Provided entries:
┄┄┄┄┄┄

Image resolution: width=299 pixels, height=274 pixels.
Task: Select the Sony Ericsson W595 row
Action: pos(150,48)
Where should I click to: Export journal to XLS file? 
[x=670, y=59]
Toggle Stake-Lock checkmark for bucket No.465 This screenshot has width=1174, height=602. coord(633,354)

┄┄┄┄┄┄

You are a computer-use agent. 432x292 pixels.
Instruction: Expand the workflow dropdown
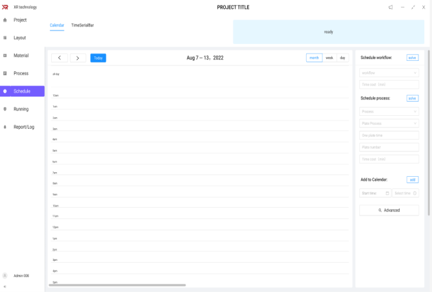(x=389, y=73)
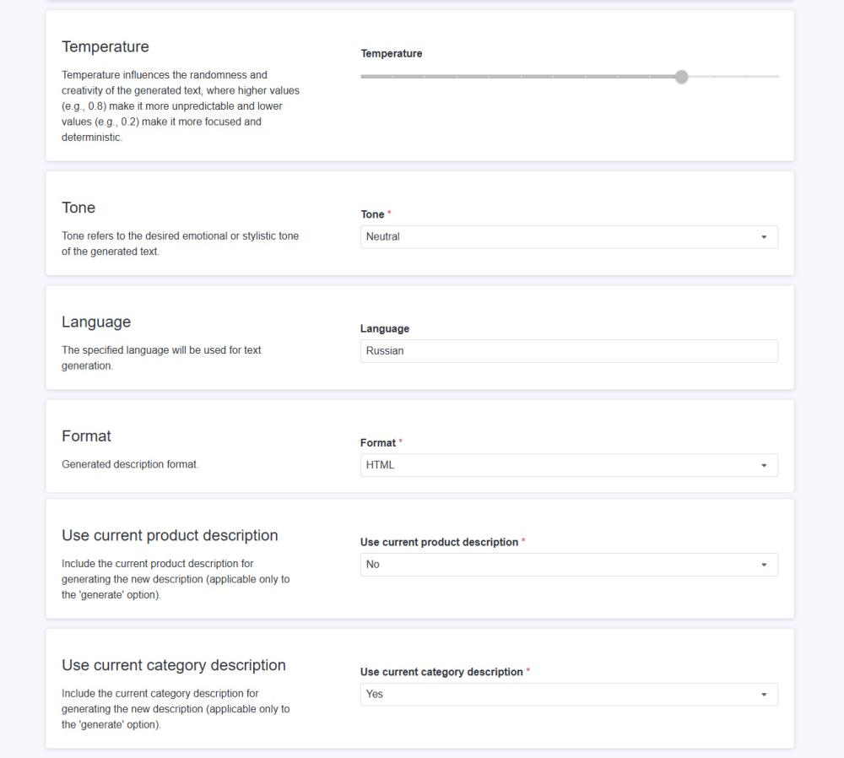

┄┄┄┄┄┄

The lines above from the one containing "Where should I" through the one containing "Toggle Stake-Lock checkmark" are to be set down exactly, and no others.

Where should I click to: Export journal to XLS file? 
[x=670, y=59]
Toggle Stake-Lock checkmark for bucket No.465 This screenshot has width=1174, height=602. coord(633,354)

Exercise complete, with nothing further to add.